**Work to be completed**
A single number is wanted: how many lines of the data below include the string "WordPress"?

========================

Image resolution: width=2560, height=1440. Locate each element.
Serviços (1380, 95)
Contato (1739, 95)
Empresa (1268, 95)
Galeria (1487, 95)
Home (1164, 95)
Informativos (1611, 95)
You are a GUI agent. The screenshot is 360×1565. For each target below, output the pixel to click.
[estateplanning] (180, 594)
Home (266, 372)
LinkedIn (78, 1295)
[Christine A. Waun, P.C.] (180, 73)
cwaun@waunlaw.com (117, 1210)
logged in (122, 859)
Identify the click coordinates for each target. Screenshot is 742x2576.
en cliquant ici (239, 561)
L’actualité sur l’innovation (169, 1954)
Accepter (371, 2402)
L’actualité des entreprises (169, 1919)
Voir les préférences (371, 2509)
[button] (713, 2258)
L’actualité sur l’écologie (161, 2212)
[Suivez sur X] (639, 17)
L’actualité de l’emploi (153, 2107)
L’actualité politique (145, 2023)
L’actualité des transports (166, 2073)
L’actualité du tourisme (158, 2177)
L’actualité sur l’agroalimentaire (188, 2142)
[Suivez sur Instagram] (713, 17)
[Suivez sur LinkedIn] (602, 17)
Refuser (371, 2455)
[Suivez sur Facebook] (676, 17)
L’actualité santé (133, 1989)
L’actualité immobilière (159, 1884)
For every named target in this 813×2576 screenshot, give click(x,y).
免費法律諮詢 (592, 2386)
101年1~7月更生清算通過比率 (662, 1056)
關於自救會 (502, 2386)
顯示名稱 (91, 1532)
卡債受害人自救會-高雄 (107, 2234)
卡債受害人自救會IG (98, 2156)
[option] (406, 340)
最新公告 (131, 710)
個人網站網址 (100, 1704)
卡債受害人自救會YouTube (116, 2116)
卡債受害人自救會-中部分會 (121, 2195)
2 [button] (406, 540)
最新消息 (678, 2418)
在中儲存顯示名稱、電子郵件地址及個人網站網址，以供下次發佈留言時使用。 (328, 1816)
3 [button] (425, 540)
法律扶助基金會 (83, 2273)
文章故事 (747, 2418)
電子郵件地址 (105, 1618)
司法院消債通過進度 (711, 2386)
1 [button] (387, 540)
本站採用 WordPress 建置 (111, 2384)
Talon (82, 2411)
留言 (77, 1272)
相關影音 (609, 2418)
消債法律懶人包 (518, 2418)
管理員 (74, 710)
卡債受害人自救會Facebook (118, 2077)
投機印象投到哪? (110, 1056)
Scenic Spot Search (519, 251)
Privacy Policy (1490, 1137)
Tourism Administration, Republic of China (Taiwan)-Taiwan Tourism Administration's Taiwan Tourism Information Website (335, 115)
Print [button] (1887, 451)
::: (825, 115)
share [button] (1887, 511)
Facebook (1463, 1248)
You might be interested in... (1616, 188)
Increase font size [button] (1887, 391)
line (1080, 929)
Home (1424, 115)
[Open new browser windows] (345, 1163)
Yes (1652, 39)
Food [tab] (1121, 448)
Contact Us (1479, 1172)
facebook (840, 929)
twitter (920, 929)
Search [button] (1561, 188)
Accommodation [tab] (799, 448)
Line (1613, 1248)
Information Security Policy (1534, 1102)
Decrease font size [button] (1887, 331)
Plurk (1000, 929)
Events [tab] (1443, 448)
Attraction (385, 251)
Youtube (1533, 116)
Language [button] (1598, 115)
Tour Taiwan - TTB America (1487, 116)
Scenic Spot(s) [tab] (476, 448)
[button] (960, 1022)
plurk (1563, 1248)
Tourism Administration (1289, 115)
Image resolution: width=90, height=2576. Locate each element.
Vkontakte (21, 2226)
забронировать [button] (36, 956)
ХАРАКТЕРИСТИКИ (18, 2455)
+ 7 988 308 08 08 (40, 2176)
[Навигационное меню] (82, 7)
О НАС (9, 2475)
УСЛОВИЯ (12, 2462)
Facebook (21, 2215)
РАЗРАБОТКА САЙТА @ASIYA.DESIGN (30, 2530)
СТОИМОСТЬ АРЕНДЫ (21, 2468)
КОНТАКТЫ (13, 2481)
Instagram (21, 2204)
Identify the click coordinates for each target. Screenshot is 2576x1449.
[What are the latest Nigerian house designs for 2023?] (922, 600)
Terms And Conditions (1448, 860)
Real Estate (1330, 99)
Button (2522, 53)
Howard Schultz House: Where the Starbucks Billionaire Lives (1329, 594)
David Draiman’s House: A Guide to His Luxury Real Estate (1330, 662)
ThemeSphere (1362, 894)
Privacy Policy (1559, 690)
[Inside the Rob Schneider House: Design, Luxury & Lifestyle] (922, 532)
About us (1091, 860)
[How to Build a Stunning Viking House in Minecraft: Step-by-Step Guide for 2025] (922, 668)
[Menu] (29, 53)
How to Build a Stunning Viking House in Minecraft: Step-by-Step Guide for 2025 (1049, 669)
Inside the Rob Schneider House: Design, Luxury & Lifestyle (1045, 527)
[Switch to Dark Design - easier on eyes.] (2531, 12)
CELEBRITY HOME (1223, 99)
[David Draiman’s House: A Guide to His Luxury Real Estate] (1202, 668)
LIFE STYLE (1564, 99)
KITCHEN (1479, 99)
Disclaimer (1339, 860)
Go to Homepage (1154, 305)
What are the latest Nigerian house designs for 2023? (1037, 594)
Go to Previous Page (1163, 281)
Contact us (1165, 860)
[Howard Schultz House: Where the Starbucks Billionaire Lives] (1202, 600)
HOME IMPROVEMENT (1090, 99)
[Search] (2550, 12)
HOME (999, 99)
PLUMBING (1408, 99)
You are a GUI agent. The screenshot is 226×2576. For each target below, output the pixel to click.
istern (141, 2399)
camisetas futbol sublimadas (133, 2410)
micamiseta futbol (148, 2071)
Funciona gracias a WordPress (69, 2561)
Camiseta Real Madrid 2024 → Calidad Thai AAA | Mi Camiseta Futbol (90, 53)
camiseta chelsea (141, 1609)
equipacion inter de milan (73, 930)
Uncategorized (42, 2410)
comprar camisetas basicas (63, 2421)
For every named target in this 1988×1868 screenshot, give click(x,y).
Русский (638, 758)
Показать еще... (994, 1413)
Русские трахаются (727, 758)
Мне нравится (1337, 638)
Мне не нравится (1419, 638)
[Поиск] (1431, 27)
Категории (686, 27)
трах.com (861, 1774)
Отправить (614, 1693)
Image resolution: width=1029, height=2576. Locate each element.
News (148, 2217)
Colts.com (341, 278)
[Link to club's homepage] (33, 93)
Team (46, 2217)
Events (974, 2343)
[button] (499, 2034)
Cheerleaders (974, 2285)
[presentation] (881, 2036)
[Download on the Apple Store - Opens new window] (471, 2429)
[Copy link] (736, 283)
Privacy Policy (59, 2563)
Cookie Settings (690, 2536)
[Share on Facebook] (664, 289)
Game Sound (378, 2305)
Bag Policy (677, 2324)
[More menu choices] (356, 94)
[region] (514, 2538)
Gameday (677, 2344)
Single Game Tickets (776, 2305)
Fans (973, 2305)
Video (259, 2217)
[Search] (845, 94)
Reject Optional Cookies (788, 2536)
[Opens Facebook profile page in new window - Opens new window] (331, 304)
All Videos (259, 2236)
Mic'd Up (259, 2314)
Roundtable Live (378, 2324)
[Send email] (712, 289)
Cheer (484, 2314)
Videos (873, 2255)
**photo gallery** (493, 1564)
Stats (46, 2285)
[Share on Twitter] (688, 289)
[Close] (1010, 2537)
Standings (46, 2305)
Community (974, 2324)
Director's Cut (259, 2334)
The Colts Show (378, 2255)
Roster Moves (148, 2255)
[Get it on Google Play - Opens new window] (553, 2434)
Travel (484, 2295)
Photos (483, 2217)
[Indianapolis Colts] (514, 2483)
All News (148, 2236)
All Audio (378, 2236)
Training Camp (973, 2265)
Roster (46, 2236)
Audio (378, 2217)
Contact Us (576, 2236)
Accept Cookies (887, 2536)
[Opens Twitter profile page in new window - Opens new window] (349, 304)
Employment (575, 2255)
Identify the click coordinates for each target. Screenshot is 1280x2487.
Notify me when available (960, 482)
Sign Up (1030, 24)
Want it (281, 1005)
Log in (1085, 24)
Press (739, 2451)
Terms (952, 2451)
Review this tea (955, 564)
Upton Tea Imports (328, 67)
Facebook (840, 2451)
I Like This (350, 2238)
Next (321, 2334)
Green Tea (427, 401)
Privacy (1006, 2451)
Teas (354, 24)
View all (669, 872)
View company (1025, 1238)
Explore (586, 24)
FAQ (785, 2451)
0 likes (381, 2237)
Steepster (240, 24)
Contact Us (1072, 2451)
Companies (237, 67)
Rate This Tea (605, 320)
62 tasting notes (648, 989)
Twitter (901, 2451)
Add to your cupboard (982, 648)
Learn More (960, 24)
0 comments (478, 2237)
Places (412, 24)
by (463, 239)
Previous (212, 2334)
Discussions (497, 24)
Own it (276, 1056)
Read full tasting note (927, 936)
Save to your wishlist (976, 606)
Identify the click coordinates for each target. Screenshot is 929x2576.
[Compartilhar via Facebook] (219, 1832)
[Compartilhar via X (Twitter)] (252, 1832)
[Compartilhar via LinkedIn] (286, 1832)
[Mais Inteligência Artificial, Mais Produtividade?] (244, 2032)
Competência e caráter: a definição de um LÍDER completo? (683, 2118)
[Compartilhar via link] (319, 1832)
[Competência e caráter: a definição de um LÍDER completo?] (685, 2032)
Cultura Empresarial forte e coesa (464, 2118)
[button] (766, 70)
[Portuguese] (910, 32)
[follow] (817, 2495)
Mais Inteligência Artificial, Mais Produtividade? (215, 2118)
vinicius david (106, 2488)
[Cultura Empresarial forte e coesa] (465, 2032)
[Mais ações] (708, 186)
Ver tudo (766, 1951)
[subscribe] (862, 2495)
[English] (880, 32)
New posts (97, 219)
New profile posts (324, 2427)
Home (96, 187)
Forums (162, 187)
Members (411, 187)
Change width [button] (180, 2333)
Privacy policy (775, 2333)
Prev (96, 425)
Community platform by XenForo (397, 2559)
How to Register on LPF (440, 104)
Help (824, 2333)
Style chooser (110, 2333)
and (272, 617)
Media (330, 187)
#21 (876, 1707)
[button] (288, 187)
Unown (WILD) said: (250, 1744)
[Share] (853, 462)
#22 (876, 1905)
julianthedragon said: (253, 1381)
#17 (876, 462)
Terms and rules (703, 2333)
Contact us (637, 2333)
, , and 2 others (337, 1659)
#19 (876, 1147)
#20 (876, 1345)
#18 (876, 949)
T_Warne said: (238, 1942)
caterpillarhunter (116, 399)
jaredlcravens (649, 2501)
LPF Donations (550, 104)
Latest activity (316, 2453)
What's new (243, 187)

========================

**Your response**
2